Material to process ▸
►

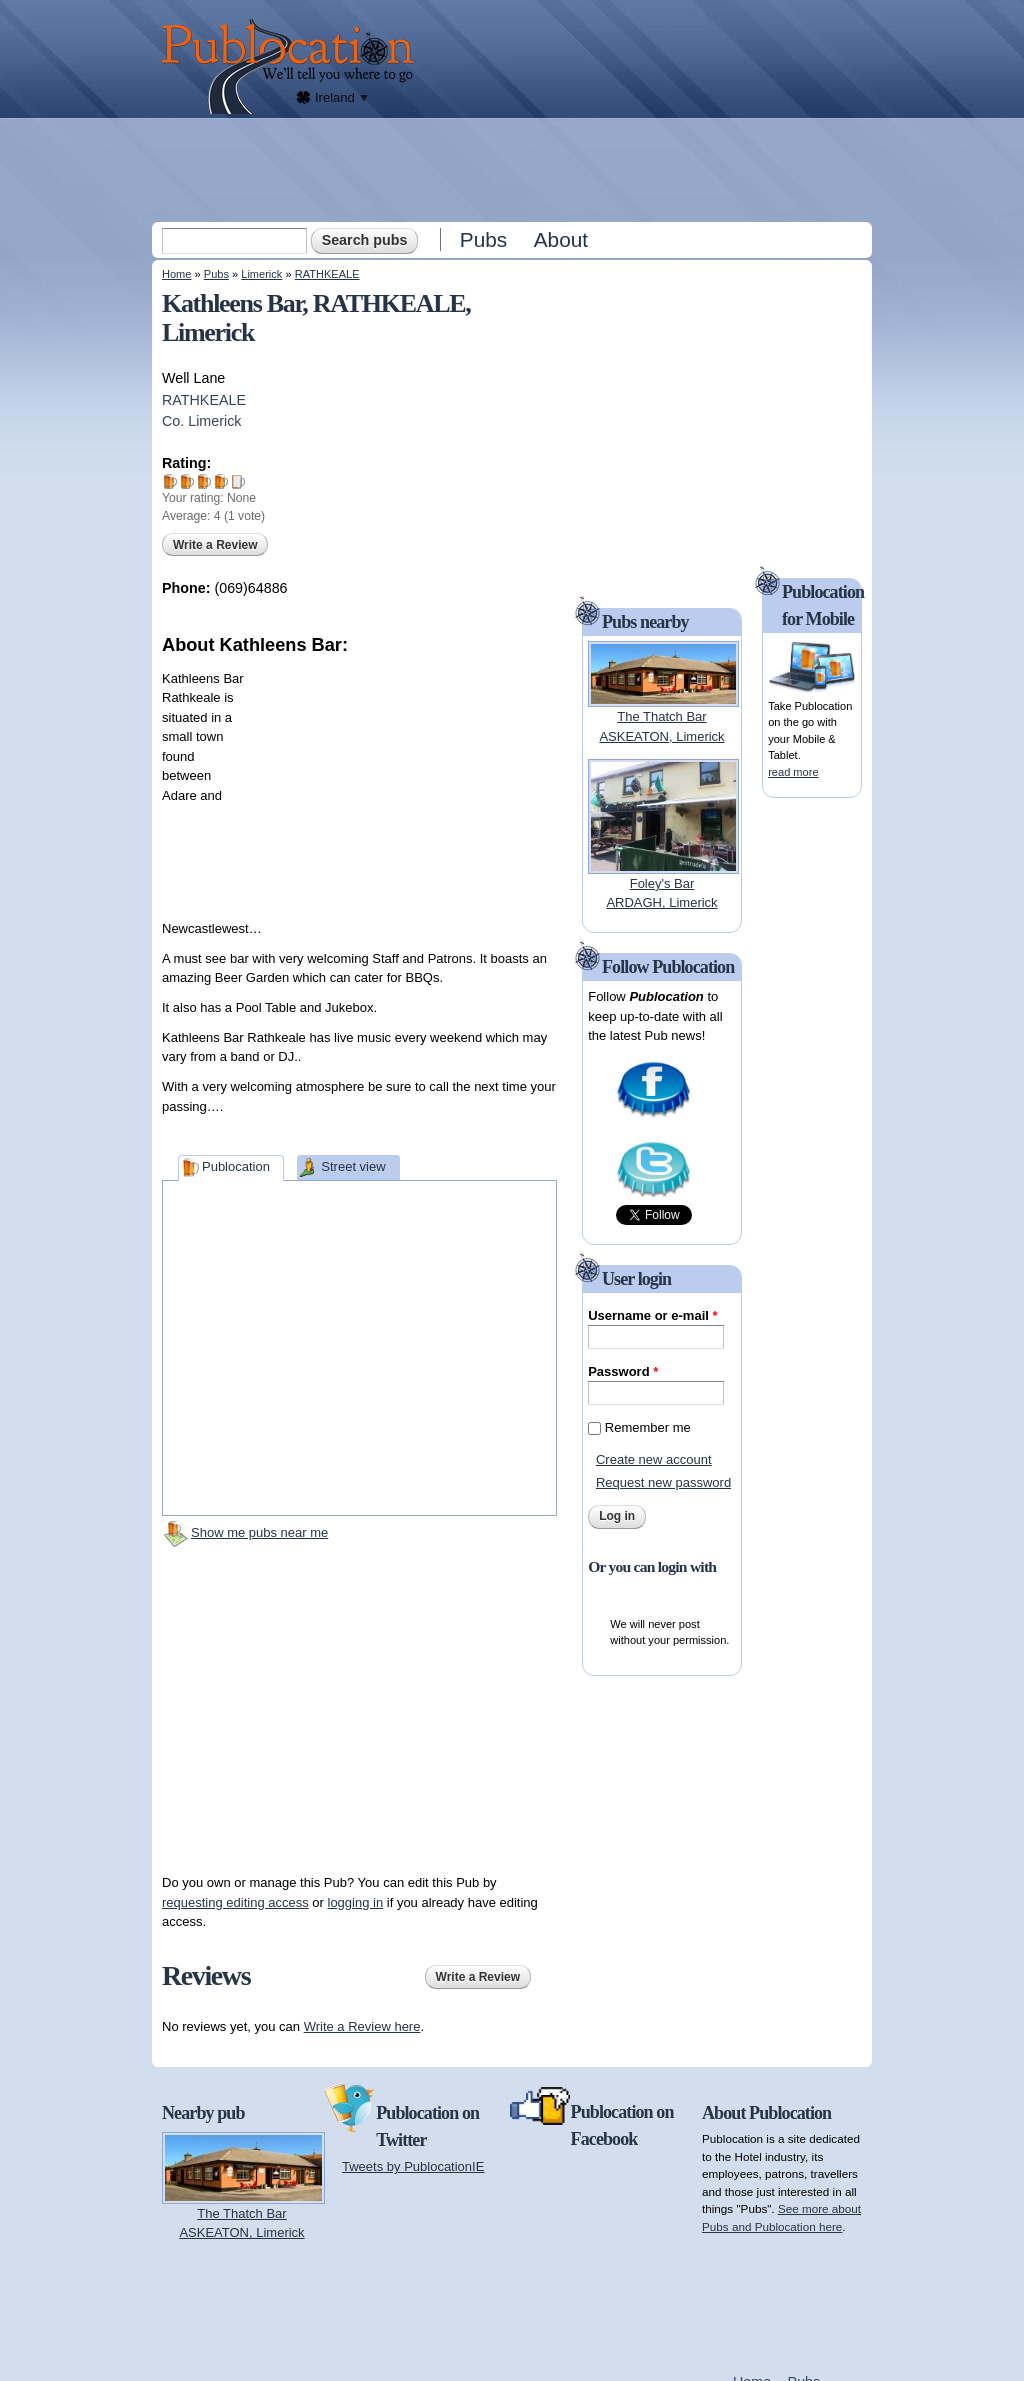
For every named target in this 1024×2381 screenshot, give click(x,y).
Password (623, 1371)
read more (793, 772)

◄
►

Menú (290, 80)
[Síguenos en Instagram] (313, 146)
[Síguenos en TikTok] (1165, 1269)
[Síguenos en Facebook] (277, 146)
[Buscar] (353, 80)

◄
►

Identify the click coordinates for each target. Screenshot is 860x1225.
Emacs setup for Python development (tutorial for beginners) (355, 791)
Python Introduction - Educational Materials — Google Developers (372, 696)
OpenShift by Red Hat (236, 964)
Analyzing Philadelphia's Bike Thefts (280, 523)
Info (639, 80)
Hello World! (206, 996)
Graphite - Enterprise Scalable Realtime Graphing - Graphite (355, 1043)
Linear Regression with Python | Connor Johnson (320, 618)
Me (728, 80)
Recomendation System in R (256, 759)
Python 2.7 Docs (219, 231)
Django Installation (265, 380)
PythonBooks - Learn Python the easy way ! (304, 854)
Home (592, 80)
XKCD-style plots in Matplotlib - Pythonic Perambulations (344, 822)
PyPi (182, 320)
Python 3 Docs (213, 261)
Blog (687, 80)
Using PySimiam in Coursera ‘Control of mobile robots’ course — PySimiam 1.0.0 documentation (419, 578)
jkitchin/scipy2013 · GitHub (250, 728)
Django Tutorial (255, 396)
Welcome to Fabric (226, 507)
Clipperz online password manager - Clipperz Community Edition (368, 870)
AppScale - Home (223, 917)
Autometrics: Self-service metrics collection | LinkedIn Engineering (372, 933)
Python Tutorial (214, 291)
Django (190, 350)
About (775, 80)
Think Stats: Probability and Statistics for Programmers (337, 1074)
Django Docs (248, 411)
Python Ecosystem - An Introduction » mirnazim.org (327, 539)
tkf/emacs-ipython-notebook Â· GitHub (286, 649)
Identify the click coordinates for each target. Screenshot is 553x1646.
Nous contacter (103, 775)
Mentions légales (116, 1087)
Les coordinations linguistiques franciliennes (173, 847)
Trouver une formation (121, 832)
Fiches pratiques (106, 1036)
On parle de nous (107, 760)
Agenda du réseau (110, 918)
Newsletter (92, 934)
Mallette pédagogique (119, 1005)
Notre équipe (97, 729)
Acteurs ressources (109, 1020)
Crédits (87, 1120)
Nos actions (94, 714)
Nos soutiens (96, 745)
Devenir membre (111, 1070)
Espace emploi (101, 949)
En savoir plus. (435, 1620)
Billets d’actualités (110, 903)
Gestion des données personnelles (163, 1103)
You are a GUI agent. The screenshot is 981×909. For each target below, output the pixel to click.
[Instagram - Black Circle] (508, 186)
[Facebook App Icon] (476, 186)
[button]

◄

Retype the rows from the line containing "Python Ecosystem - An" through the line containing "Agenda du réseau (110, 918)", including both of those lines, with every character unchanged.

Result of the exercise ▸
Python Ecosystem - An Introduction » mirnazim.org (327, 539)
tkf/emacs-ipython-notebook Â· GitHub (286, 649)
Identify the click coordinates for each target. Screenshot is 553x1646.
Nous contacter (103, 775)
Mentions légales (116, 1087)
Les coordinations linguistiques franciliennes (173, 847)
Trouver une formation (121, 832)
Fiches pratiques (106, 1036)
On parle de nous (107, 760)
Agenda du réseau (110, 918)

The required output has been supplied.